Prior to passage of the ATEEA, in order to initiate a sales-below-cost investigation,
the DOC required the US petitioning company to submit detailed allegations, with supporting documentation, that home market sales were made at prices below the cost of production. Absent a sufficient allegation, the DOC would not require the foreign company to submit cost of production information. Pursuant to the ATEEA amendment, the DOC is now
required in all AD investigations and reviews to “request information necessary” to calculate the cost of production in order to determine whether home market sales were sold at prices below the cost of production. In other words, the DOC requires cost of production information in all proceedings, which is not only an additional burden on the responding company but also automatically subjects the foreign exporter to the DOC’s sales below cost test, which potentially eliminates lower priced home market sales that can minimise dumping margins if included.

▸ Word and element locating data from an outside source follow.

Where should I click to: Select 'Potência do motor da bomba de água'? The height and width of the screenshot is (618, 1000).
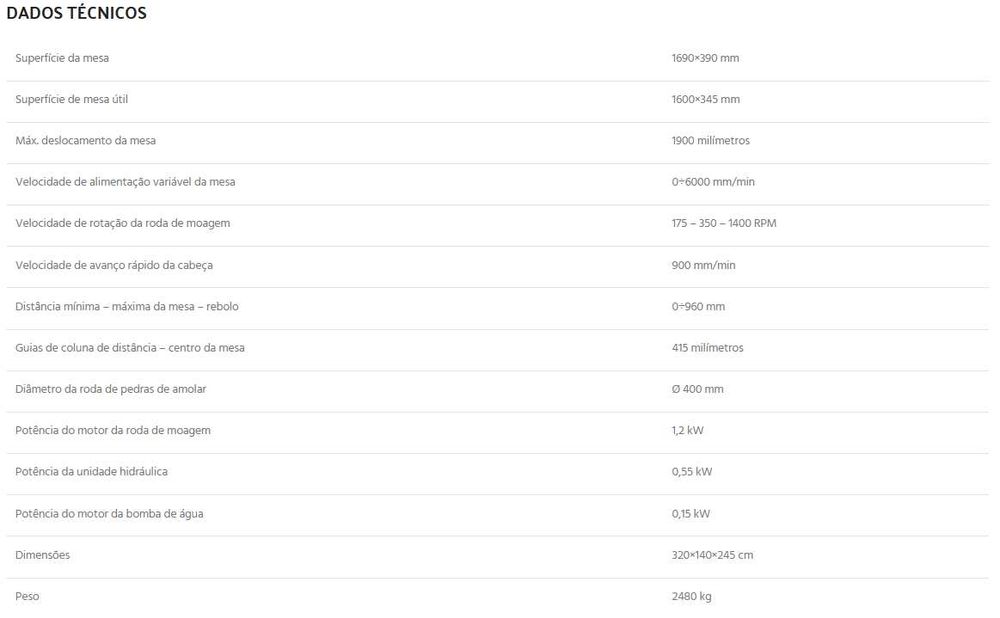(x=109, y=513)
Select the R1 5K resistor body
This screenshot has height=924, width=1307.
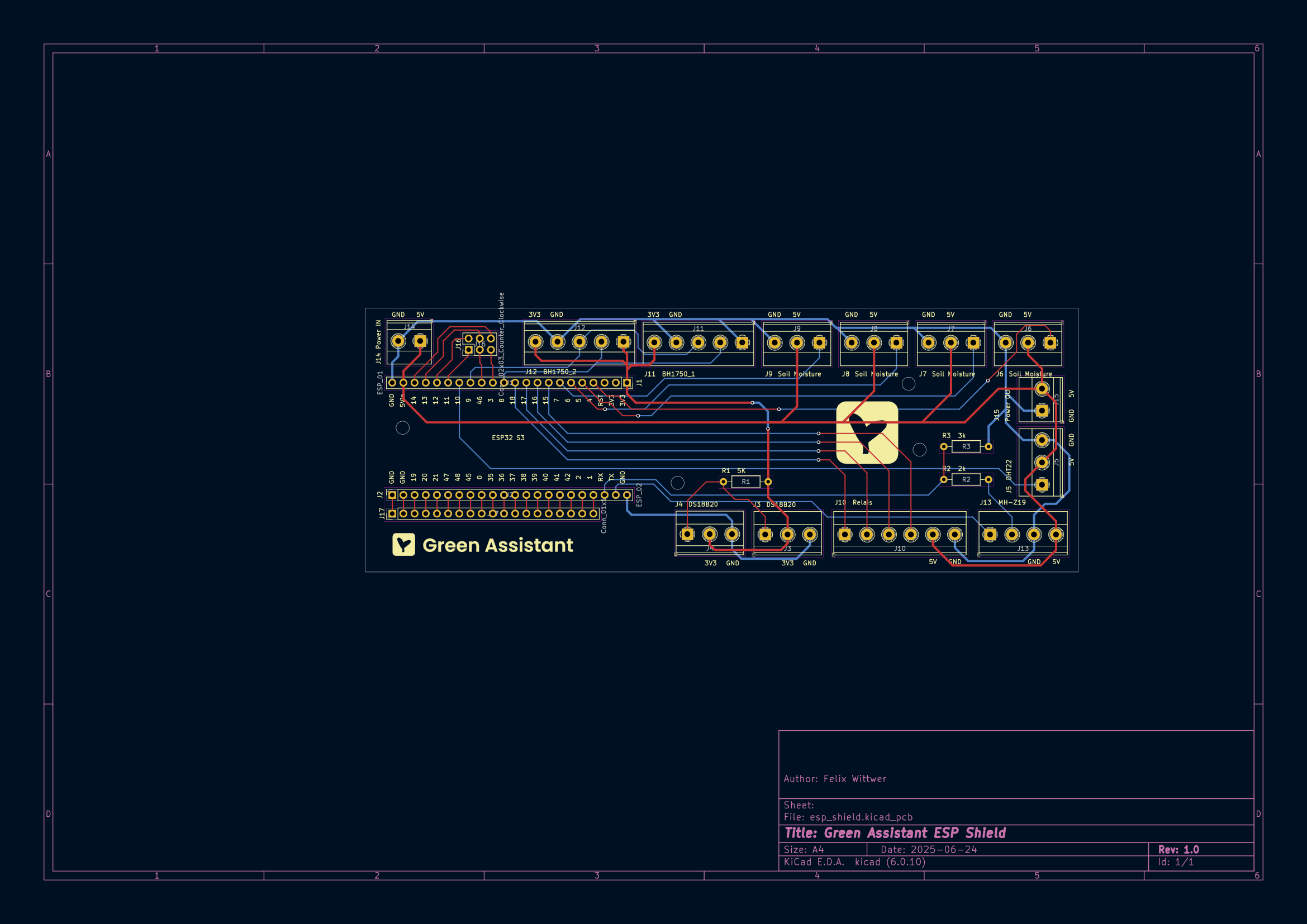(745, 482)
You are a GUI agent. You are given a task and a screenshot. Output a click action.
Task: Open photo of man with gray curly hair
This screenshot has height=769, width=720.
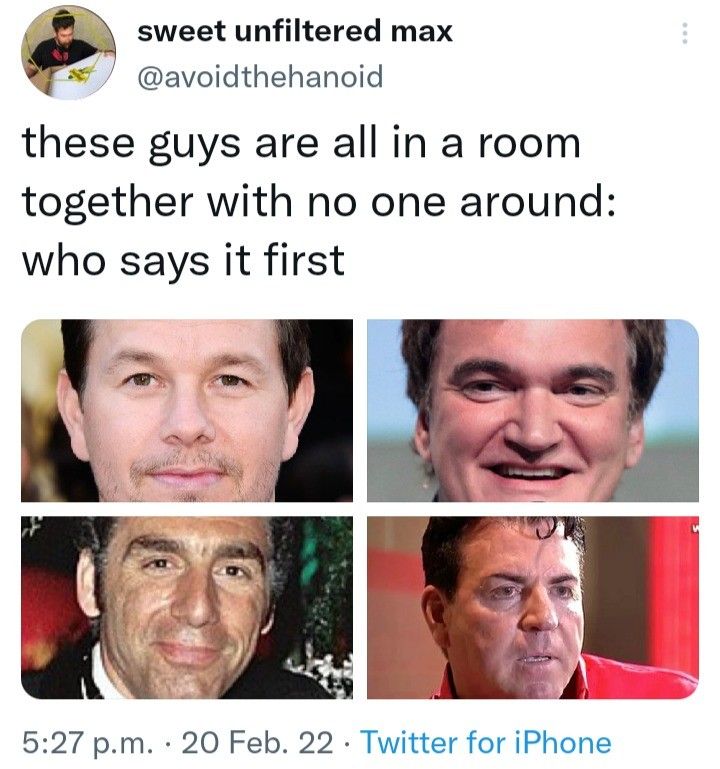[187, 607]
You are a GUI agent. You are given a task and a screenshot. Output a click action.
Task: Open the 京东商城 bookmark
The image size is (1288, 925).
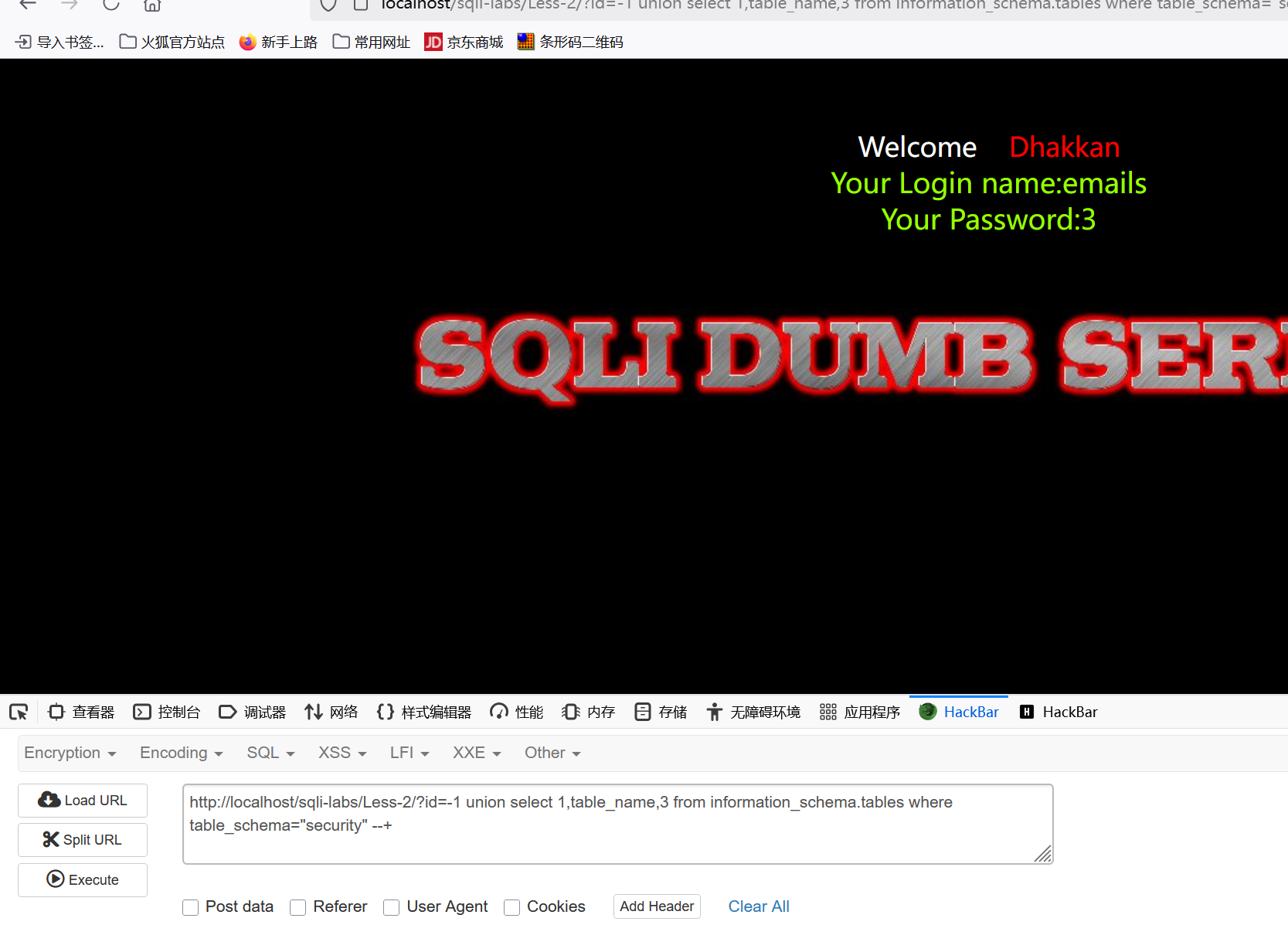tap(463, 42)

The ATEEA grants the DOC greater discretion in selecting among possible adverse facts available (AFA) rates and relaxes corroboration requirements. The AFA rates applied are punitively high. The DOC is permitted under US trade regulations to draw an adverse inference when selecting among facts otherwise available against companies who fail to respond to requests for information or otherwise fail to participate in an AD or CVD proceeding.
Before he left office in January 2017, President Obama publicly touted the success of this legislation stating:
In each of the last two years, Commerce initiated the largest number of new investigations in 14 years. The administration worked with Congress to secure new legislative authorities that provide a substantial upgrade in our government’s trade enforcement capabilities. Commerce has conducted investigations and made final determinations on important cases brought by the American steel industry, finding dumping margins as high as 620 percent on certain products from China.
While the rise of protectionism is attributed to President Trump and his “America First” mantra, the Trump administration’s policy of strict enforcement of the US trade laws builds on the stronger enforcement begun at the end of the Obama era as clearly evidenced by President’s Obama’s remarks in January 2017. The Trump administration has effectively capitalised on the stronger trade remedy laws resulting from the changes enacted by President Obama, who is one of the many strongly criticised by President Trump as being weak on trade. Encouraged by President’s Trump’s vow to crack down on “cheating” by other countries, US companies as significant as Boeing have filed antidumping petitions aimed at impeding significant levels of competing imports. Assuming President Trump continues to politicise trade policy entering an election year, AD and CVD proceedings will remain a popular and convenient tool for US companies to limit foreign competition.